> Directions:
Determine how many lines in the records hold the word "computer". Return the number alone.

=== Data shown ===

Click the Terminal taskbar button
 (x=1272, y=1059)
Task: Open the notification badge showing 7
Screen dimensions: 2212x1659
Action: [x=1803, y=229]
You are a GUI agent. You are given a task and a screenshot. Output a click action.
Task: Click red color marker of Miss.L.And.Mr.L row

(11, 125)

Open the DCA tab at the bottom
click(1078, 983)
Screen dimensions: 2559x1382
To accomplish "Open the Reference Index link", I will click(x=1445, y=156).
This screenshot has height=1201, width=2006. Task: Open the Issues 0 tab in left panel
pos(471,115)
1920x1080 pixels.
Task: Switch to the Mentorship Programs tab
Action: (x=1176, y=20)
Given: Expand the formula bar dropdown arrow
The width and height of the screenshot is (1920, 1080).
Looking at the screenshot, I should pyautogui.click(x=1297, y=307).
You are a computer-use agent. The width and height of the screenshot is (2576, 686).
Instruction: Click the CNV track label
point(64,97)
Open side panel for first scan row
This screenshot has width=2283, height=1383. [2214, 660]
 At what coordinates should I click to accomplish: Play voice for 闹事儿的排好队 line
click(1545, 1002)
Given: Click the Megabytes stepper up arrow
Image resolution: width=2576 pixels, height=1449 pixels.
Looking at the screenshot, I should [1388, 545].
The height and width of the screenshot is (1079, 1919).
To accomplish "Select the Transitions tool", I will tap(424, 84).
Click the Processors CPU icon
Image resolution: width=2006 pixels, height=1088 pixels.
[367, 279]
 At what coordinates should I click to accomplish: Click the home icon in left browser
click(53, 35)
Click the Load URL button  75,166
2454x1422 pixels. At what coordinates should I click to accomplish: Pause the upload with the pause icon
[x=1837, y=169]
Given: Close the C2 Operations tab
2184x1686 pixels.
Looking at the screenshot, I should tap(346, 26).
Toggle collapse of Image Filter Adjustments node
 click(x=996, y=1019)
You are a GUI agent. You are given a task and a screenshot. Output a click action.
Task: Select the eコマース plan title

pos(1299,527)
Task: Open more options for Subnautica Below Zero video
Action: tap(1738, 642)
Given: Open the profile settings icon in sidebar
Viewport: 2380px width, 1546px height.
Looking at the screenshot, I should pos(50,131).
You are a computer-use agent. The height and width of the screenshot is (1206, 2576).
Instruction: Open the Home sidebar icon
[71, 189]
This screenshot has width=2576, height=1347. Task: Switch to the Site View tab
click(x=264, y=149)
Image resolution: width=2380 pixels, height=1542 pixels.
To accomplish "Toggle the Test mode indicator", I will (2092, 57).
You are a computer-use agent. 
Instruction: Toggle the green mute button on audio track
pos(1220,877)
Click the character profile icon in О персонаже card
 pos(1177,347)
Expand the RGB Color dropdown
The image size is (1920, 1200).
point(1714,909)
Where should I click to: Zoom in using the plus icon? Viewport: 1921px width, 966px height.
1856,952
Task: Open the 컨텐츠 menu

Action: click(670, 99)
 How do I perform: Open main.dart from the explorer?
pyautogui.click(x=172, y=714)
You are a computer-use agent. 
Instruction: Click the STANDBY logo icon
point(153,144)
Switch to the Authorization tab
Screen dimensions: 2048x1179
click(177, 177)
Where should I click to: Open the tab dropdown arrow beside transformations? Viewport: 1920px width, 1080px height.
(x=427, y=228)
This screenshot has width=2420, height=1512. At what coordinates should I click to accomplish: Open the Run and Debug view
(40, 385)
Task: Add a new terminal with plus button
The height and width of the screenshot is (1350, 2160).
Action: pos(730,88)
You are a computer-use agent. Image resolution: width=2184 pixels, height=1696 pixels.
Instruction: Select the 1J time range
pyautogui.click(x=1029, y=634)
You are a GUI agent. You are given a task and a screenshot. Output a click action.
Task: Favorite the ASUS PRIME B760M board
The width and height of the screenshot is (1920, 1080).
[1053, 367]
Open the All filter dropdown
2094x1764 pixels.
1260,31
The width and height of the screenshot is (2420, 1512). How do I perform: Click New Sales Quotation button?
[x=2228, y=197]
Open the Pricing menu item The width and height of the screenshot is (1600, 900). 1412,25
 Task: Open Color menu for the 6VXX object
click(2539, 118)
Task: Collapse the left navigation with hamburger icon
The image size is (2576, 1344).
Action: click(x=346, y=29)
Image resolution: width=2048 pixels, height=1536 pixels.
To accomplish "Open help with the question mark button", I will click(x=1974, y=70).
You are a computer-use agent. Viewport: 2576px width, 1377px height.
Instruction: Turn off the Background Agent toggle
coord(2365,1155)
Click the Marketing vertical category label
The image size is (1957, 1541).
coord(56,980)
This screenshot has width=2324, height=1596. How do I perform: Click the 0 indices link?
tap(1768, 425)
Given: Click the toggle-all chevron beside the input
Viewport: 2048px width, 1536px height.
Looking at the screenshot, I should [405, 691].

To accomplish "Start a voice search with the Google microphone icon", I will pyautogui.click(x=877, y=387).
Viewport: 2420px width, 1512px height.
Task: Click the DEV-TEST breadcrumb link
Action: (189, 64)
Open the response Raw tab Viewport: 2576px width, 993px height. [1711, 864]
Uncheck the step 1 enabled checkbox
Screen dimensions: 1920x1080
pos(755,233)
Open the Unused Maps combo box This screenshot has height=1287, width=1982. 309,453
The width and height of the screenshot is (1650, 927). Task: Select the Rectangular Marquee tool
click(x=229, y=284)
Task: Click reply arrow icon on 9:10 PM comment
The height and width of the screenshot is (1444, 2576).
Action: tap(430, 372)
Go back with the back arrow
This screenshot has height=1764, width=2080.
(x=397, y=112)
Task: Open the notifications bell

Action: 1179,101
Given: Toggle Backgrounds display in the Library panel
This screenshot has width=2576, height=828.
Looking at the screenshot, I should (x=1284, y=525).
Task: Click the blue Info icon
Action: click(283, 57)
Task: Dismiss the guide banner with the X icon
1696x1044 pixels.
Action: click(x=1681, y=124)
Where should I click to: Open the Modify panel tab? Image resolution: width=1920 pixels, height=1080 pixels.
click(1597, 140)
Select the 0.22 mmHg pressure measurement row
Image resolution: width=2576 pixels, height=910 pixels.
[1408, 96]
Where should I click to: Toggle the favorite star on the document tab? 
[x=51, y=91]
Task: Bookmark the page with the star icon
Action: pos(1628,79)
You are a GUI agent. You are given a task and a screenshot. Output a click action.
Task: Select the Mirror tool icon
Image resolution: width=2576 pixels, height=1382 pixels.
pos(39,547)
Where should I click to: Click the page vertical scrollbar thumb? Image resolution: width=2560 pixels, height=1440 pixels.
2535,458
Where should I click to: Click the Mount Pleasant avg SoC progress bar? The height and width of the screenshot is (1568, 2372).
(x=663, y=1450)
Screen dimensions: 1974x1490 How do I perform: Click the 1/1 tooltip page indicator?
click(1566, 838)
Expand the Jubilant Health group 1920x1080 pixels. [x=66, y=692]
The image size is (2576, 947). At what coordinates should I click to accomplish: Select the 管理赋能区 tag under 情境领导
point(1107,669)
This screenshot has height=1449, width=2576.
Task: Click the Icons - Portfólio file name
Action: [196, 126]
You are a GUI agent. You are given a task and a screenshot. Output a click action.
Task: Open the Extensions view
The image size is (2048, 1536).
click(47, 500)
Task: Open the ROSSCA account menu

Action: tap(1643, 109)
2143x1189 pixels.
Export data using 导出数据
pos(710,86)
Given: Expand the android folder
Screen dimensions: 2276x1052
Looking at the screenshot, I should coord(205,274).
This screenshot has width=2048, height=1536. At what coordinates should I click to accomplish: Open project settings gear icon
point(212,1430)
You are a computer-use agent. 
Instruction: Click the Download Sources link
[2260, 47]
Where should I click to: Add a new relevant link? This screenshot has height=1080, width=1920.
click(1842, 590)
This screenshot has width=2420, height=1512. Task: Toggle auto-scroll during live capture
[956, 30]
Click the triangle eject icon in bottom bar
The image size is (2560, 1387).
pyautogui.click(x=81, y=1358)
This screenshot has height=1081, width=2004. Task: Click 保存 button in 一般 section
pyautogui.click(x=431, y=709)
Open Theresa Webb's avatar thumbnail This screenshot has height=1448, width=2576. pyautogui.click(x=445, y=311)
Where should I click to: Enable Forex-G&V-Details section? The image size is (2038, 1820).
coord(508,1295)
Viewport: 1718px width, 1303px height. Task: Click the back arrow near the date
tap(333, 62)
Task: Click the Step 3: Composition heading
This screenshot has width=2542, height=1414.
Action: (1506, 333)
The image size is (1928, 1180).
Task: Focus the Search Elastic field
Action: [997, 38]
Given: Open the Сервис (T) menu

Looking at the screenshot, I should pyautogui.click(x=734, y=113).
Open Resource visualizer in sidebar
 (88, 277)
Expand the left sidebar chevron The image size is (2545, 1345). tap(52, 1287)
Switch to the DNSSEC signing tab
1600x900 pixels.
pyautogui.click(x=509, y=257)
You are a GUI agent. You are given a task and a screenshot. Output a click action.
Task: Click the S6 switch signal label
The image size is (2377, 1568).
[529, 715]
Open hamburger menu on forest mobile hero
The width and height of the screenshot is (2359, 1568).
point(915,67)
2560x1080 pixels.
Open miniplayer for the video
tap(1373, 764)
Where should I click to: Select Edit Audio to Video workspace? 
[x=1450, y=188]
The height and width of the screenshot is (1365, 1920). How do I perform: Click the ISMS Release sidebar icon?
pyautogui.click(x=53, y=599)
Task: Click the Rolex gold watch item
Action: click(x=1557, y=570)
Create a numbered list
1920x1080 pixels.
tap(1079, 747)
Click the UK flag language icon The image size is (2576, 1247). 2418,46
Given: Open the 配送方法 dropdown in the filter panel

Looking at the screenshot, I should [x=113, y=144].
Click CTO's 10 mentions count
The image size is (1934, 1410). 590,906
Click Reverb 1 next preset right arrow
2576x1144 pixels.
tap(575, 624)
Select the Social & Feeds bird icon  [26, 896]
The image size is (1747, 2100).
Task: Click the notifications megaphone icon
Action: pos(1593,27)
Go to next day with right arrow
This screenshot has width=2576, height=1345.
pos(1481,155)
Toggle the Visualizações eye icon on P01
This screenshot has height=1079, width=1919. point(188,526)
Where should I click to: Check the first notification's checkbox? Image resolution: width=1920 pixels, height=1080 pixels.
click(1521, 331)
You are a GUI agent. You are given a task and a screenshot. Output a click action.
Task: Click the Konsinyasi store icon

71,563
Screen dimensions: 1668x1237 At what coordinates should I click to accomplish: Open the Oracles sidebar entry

===

> Exercise output:
7